PASSAGE PROVIDED:
There is no service tax Act till date and service tax has been levied under Chapter V of the Finance act 1994 as amended. It also to be taken in to consideration that in Service tax most of the concepts are borrowed from Central Excise,, hence impact of the same should also to be taken in to consideration.

The government derives its powers to levy taxes from constitution of India, Entry 92C of the union list of the seventh schedule to the constitution of India enables the union to levy "taxes on services"

Service tax is charged at the specified rate under section 66 of the chapter V of the finance act, and the same would be payable under section 68 of the act. It is interesting to note that section 68 prescribes; every person providing taxable service to any person shall pay service tax at the rate specified in section 66. It means that Taxable event for payment of service tax is provision of service. However liability is deferred to receipt of consideration under Rule 6 of service tax rules. For Ex: if a service provider provides works contract service and he has billed Rs.2,00,000. Amount received for the same is 1,50,000 and balance amount is yet to be received in such case service provider has liability to pay service service tax only on such portion of consideration which had been received by service provider, i.e. liability arises only on receipt of consideration, this provision is provided because, to lessen the pain of service provider. Who cannot be compelled to pay service tax for which consideration has not been received or not likely to be received, just on the base of provision of service.

It also can be said that this concept had been borrowed from central excise case Wallace Flour Mills Company Ltd. v CCE 1989(44) ELT 598 where it has been decided that, for excise taxable event is manufacture but duty can be levied and collected at a later stage for convenience of administration - Recovery of duty according to "date of removal" does not make removal to be the taxable event for Central Excise.

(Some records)

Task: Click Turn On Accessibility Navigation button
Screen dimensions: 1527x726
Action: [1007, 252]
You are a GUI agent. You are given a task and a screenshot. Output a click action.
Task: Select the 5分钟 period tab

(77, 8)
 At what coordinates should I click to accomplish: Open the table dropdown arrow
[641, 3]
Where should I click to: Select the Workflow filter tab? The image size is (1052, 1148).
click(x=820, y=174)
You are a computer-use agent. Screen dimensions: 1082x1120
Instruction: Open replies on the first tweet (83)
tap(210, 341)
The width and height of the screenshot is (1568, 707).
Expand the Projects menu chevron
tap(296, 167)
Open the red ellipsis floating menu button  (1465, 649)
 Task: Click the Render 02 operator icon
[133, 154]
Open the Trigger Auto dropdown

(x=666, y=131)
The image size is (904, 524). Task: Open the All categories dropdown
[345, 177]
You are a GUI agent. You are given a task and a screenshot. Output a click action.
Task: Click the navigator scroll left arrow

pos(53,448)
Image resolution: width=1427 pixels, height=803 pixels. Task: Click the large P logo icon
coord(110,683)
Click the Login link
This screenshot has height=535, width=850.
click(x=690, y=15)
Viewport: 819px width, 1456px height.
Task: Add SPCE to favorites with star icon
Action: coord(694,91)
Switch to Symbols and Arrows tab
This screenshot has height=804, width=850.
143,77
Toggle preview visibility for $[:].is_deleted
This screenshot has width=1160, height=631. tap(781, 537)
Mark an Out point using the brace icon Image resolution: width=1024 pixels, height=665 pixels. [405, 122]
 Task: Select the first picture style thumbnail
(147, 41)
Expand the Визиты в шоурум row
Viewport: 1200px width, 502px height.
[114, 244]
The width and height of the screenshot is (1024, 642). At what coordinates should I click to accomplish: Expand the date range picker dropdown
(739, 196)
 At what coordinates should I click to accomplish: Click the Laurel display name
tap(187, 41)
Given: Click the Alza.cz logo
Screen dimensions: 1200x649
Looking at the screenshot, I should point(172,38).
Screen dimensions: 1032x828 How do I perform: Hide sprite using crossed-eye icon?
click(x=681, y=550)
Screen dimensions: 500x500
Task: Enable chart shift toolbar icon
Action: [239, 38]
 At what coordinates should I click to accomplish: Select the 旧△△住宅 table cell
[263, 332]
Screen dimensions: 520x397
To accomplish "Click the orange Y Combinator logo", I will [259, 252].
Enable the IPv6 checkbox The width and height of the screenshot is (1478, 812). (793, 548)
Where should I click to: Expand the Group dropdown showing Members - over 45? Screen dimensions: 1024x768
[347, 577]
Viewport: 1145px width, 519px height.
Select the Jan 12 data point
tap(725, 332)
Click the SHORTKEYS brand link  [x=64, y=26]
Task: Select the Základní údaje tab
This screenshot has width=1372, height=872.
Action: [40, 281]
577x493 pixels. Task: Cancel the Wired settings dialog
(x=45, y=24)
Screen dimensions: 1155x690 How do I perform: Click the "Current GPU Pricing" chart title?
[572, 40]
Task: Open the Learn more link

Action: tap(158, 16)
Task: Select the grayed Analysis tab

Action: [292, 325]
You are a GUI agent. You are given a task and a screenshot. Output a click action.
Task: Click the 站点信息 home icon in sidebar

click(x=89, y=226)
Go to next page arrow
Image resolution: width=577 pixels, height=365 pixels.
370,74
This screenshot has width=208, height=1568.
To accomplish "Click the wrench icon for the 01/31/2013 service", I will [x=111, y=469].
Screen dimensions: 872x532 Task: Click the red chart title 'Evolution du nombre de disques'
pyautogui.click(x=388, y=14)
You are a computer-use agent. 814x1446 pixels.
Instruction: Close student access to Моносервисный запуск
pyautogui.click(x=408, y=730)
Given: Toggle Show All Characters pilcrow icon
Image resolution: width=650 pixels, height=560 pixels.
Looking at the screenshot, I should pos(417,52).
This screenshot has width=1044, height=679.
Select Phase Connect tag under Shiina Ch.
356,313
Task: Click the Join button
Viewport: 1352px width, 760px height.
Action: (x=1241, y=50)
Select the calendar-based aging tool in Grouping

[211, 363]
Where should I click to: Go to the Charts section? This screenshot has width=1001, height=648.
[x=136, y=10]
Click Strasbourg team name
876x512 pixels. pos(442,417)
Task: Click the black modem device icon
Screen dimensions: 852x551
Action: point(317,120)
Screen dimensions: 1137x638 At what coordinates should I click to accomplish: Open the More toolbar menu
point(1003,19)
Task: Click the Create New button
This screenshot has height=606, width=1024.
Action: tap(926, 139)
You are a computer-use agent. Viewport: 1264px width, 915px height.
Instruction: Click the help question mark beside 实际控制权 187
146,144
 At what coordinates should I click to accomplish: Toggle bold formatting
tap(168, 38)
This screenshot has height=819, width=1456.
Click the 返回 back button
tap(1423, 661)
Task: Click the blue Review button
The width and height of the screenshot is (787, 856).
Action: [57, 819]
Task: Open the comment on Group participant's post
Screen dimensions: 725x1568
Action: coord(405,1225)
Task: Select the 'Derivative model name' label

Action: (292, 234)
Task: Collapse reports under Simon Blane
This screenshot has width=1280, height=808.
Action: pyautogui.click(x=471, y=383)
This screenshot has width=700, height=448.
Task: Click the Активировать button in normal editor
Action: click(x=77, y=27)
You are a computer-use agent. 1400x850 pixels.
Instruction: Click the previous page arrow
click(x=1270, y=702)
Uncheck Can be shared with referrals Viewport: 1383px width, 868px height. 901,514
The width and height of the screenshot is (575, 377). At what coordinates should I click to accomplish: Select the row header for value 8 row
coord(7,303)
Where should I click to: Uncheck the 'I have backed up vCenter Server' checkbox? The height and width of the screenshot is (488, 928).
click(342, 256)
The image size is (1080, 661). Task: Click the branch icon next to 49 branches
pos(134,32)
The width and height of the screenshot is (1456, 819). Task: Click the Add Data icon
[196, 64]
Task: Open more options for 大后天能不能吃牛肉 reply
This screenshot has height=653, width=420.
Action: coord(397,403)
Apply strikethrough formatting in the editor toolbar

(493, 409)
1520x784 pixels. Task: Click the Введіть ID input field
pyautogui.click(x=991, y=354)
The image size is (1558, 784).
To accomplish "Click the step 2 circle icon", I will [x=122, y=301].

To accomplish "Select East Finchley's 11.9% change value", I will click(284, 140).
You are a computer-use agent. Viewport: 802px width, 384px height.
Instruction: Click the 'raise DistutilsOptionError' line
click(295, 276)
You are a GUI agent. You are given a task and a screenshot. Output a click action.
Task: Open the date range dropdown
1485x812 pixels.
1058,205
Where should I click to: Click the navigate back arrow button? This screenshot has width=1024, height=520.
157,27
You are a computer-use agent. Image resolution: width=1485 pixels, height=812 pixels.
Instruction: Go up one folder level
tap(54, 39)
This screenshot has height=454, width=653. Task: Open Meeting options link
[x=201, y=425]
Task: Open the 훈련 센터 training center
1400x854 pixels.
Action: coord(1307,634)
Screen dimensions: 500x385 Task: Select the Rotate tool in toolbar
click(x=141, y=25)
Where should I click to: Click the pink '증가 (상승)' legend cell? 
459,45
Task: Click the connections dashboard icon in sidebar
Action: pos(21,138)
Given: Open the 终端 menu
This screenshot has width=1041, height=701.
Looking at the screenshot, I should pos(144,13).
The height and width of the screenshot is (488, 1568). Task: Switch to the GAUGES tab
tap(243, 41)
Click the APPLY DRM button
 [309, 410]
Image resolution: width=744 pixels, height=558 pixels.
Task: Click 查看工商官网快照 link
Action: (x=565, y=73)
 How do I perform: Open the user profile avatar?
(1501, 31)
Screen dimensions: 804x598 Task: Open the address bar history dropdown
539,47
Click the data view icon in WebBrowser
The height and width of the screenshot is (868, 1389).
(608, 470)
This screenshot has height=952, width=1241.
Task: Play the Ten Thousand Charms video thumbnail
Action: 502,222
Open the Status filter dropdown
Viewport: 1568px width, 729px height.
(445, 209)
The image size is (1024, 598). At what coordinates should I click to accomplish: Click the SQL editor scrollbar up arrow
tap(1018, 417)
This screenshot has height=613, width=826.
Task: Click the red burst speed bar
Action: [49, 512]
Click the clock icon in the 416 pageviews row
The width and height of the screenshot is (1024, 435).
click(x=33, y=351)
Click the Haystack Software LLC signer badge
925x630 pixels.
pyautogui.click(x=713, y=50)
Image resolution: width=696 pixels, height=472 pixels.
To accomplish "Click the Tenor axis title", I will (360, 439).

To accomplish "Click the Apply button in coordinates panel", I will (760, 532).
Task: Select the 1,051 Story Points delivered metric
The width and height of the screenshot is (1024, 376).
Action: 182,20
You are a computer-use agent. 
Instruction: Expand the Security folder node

GOAL 1: In the passage on service tax, which entry of the union list enables the union to levy taxes on services?
GOAL 2: Write what comes next in the passage on service tax, picking up after its final sentence.
These entries have no connection to the passage on service tax.

EXPECTED OUTPUT 1: Entry 92C of the union list of the seventh schedule to the Constitution of India.

EXPECTED OUTPUT 2:
In Matsushita TV and Audio Pvt Ltd v, CCE 2006(1) STR 162, Noida where it was held that providing of service is relevant factor, date of payment is not relevant.

But if we refer to the definition of taxable service under section 65(105) which stipulates that "taxable service" means any service provided or to be provided. The amended definition of taxable service in 16th June 2005 focuses light on the aspect of advance receipt received by the service provider for which service is yet to be provided, i.e., even though tax is paid on advance receipt against which service is yet to be provided, provision of the service is being deferred.

Here I would like to mention a case, which is very interesting, in prachar communications Ltd v.CCE 2006(2) STR 492 where it was held that, taxable event is not time of rendering of services but same is realization of payment for services so rendered - Tax liability has nexus with realization of payments for such services and value of such payments. Really, which is against the provision set out in section 65(105).

Service tax rules 1994 provides certain exceptions under rule 2(1)(d) by which persons liable for payment of service tax shall be the persons specified under this rule, i.e. shown below except import of service as per section 66A, which is discussed in detail later para.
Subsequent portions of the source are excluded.